TASK: Reply with one number: the count of lines in the listing that contain the string "label".
### DATA RECORDS ###
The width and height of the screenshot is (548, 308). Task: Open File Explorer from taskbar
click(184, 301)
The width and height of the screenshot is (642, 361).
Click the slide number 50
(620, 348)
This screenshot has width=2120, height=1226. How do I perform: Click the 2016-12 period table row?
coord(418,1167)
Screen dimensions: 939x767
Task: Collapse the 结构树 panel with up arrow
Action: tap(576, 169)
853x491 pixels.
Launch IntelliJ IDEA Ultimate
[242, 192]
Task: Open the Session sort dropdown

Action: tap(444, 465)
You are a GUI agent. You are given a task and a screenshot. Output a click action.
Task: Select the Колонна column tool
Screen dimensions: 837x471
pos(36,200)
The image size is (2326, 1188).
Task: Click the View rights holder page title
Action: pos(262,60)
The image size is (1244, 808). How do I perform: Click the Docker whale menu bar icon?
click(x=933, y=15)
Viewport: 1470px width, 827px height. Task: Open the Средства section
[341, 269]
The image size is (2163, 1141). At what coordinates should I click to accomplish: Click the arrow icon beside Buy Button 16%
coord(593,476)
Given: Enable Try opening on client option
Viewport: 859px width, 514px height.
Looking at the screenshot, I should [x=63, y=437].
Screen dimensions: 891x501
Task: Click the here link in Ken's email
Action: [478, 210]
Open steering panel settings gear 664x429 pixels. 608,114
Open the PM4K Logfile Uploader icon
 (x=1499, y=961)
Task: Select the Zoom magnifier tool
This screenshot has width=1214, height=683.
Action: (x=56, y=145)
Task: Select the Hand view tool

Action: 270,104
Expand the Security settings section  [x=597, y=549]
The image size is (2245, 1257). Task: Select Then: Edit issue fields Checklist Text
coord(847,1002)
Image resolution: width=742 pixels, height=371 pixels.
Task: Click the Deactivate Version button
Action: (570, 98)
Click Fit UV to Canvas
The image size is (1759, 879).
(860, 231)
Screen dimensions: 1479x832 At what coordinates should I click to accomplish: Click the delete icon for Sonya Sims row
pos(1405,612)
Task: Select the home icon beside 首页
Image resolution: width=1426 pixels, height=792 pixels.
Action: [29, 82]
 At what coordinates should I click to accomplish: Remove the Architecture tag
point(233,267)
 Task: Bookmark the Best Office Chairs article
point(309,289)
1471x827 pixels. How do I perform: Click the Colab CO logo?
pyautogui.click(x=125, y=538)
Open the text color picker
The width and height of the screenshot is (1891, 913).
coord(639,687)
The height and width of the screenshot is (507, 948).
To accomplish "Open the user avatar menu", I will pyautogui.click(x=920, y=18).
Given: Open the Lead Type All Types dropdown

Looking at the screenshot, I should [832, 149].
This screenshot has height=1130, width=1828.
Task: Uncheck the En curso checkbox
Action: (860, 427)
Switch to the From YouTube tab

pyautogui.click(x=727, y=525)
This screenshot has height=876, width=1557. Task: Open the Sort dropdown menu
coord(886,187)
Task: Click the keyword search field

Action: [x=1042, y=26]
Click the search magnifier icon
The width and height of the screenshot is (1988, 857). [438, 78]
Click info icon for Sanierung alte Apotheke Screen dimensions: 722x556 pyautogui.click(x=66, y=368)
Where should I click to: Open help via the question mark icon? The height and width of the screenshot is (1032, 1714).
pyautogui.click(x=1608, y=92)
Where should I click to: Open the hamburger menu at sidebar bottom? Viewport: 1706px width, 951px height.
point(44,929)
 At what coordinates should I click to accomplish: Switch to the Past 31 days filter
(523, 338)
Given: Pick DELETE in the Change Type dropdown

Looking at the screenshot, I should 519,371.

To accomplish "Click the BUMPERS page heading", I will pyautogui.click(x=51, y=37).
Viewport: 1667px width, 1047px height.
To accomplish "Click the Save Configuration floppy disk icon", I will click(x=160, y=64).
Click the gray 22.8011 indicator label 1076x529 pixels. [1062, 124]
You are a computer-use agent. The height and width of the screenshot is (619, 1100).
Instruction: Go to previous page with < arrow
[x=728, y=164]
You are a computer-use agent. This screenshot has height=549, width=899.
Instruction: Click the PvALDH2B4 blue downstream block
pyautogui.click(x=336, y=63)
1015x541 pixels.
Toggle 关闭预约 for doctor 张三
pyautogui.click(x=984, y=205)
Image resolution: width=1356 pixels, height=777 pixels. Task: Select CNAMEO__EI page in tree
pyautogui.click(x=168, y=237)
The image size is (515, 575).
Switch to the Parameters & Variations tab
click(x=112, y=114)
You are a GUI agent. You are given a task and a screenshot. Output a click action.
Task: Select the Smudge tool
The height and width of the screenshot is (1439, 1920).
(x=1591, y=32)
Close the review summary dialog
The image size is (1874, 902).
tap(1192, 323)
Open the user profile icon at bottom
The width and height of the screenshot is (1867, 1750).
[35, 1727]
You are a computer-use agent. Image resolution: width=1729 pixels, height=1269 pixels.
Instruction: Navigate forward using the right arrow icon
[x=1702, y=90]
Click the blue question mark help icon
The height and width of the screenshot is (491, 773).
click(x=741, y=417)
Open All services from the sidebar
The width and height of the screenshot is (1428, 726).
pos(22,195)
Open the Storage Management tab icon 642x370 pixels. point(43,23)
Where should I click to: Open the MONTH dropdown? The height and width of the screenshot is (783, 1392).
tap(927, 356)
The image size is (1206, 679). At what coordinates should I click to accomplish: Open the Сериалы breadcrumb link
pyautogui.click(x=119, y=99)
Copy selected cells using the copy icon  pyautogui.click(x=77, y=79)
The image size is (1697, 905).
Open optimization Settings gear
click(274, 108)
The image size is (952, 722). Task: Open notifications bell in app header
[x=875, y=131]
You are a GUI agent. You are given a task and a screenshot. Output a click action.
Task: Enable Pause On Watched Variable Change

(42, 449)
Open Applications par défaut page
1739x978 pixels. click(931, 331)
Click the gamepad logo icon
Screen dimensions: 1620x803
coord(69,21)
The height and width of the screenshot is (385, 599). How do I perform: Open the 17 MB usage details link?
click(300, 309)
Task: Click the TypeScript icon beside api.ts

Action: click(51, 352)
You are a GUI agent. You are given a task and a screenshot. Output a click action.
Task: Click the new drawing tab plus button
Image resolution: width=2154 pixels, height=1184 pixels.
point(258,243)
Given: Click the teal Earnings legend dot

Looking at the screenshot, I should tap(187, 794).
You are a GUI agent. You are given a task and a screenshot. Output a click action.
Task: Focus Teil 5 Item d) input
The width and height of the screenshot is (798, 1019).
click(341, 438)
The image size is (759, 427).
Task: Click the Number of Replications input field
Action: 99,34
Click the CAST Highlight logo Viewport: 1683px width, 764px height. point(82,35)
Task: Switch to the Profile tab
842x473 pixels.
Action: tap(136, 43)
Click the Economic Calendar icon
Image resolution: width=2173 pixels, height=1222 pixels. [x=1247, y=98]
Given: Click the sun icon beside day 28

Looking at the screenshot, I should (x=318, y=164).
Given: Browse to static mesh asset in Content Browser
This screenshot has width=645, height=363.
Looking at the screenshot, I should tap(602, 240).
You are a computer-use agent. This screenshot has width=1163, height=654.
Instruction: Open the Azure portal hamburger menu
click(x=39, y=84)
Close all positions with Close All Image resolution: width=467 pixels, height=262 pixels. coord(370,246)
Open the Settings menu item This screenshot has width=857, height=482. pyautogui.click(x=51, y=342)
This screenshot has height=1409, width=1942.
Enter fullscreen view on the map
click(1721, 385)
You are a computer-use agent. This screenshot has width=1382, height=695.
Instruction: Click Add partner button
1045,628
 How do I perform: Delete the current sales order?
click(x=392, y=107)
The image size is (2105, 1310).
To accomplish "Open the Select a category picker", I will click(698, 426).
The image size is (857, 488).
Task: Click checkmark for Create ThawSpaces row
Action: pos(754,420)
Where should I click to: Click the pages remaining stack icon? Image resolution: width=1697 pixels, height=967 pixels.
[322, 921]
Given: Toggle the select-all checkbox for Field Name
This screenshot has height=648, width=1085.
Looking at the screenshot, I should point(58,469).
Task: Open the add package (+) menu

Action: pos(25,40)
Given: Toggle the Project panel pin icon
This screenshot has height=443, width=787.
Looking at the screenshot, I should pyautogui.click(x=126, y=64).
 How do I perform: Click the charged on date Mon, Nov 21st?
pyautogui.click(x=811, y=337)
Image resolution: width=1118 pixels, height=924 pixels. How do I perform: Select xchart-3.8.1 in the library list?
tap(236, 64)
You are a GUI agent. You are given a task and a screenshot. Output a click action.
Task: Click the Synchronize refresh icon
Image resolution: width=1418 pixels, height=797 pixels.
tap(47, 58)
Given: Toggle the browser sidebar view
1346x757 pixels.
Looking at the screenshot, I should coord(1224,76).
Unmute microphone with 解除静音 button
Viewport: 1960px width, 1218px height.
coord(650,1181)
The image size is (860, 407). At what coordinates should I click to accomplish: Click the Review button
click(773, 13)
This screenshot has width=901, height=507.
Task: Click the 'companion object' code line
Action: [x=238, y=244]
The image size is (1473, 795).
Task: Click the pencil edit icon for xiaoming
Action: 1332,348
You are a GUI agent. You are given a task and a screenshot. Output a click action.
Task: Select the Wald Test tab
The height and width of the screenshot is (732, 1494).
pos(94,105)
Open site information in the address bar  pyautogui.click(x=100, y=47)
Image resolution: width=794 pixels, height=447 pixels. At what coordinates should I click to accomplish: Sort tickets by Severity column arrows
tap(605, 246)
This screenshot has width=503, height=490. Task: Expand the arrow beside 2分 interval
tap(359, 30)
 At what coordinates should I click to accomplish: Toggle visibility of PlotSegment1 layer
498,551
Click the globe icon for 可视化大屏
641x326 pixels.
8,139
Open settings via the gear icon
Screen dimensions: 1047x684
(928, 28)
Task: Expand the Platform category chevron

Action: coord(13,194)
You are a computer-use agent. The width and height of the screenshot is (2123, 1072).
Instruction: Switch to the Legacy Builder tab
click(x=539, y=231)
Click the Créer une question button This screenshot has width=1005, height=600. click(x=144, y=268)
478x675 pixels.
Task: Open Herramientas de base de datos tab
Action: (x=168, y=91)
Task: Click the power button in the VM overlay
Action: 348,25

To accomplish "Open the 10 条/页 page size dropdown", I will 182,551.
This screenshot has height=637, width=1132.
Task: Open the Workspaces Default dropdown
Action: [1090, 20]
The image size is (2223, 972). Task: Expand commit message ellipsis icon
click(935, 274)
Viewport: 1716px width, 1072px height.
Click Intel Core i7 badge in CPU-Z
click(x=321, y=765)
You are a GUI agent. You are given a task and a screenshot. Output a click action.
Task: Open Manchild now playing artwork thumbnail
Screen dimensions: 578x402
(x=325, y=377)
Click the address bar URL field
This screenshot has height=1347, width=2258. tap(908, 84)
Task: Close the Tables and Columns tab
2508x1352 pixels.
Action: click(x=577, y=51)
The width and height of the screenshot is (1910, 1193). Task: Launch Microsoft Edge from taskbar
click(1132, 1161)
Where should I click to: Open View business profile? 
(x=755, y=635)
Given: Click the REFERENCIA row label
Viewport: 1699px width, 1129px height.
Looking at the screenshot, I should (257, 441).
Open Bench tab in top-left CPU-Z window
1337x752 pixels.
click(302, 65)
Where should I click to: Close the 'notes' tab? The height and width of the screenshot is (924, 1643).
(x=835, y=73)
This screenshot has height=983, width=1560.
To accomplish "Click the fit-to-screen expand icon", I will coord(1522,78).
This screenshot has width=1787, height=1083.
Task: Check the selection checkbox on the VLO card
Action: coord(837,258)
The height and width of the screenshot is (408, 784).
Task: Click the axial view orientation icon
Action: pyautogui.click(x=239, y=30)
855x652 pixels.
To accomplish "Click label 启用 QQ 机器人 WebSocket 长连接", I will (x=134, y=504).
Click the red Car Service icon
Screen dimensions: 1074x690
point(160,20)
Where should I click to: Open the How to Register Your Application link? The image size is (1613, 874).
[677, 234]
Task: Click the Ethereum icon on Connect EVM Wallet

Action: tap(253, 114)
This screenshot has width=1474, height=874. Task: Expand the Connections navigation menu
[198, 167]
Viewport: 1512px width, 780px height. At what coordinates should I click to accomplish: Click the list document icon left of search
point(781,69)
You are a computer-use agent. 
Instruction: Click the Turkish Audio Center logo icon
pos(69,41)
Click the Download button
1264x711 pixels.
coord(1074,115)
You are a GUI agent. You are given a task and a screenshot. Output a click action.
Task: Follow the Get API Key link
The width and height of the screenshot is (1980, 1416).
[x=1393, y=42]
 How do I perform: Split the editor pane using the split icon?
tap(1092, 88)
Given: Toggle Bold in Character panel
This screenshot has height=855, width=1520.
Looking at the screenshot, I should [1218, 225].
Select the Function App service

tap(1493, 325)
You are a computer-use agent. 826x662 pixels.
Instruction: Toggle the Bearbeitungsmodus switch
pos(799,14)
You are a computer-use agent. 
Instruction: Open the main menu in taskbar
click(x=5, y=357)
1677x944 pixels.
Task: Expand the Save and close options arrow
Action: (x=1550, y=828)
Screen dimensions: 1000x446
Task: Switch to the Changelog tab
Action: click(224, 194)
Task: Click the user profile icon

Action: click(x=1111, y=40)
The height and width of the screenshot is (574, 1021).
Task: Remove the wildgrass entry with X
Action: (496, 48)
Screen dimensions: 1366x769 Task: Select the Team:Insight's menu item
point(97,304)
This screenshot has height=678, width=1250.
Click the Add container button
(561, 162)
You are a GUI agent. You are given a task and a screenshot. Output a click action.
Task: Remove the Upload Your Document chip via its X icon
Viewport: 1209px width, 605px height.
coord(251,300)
###
RESULT OF THE TASK: 3